• What is asked:
Write out the stretch from "Where should I click to: Click the label 'Buton" through "pyautogui.click(x=57, y=292)" again, swapping "label" for "caption" and leaving everything else as it is.

[Material on finding words and elements]
----------------

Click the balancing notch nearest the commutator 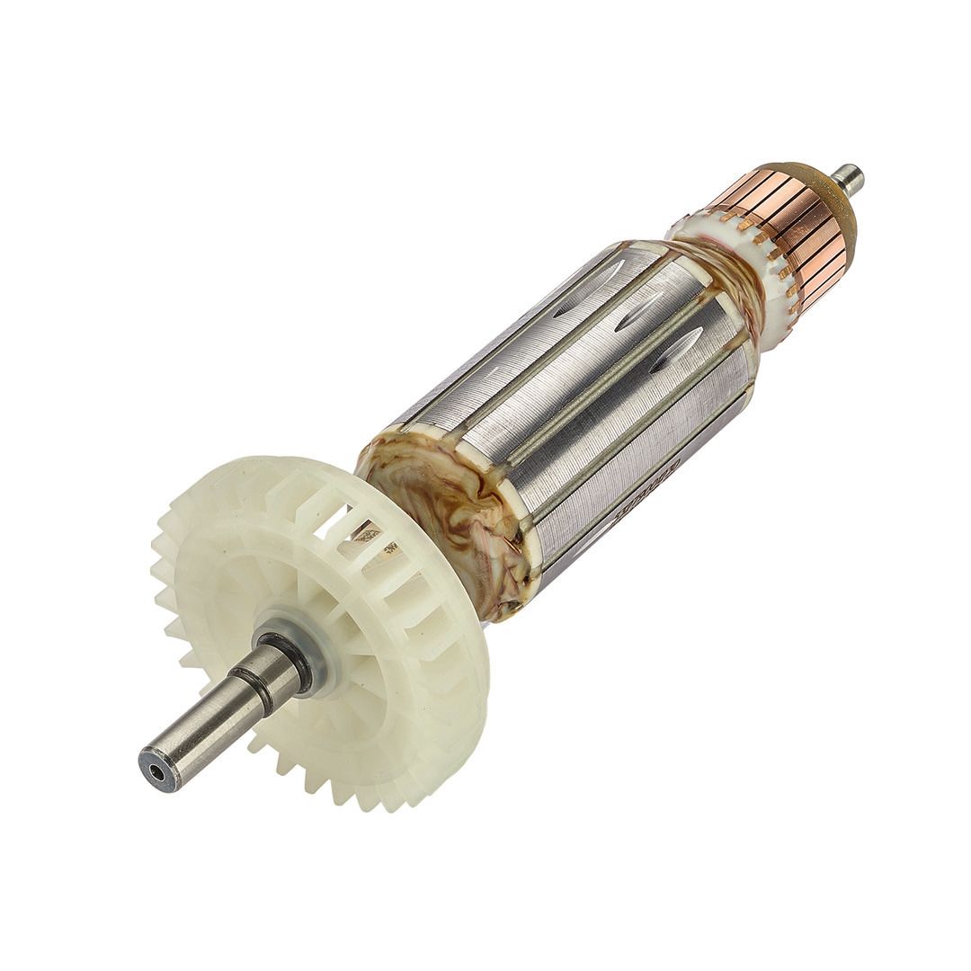(679, 349)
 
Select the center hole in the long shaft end (158, 772)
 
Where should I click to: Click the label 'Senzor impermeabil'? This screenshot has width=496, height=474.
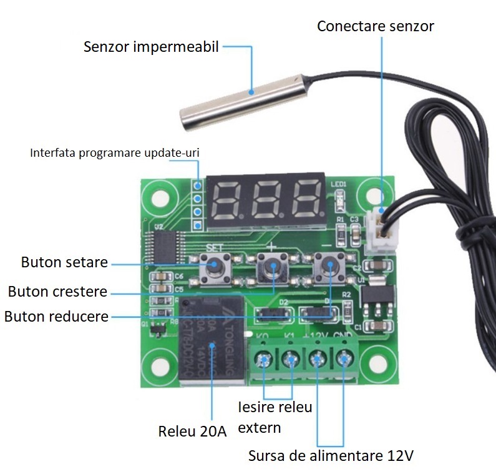pyautogui.click(x=151, y=47)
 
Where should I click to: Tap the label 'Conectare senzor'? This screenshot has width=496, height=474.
pyautogui.click(x=375, y=26)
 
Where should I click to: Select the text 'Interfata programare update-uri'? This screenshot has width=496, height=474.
pyautogui.click(x=115, y=152)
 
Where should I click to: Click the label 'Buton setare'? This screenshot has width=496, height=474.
pyautogui.click(x=64, y=262)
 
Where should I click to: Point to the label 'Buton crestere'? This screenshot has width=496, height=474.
pyautogui.click(x=57, y=292)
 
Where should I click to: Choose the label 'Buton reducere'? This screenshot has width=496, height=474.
pyautogui.click(x=56, y=316)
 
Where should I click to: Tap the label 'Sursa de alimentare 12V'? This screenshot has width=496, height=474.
pyautogui.click(x=331, y=455)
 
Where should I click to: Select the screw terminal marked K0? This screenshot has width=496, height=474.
pyautogui.click(x=263, y=360)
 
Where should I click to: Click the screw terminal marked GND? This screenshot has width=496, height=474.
pyautogui.click(x=343, y=360)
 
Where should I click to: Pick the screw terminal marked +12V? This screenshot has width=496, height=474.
pyautogui.click(x=316, y=360)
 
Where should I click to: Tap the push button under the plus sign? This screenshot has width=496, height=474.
pyautogui.click(x=272, y=267)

----------------

• Result:
Where should I click to: Click the caption 'Buton setare'? This screenshot has width=496, height=474.
pyautogui.click(x=64, y=262)
 
Where should I click to: Point to the caption 'Buton crestere'? This screenshot has width=496, height=474.
pyautogui.click(x=57, y=292)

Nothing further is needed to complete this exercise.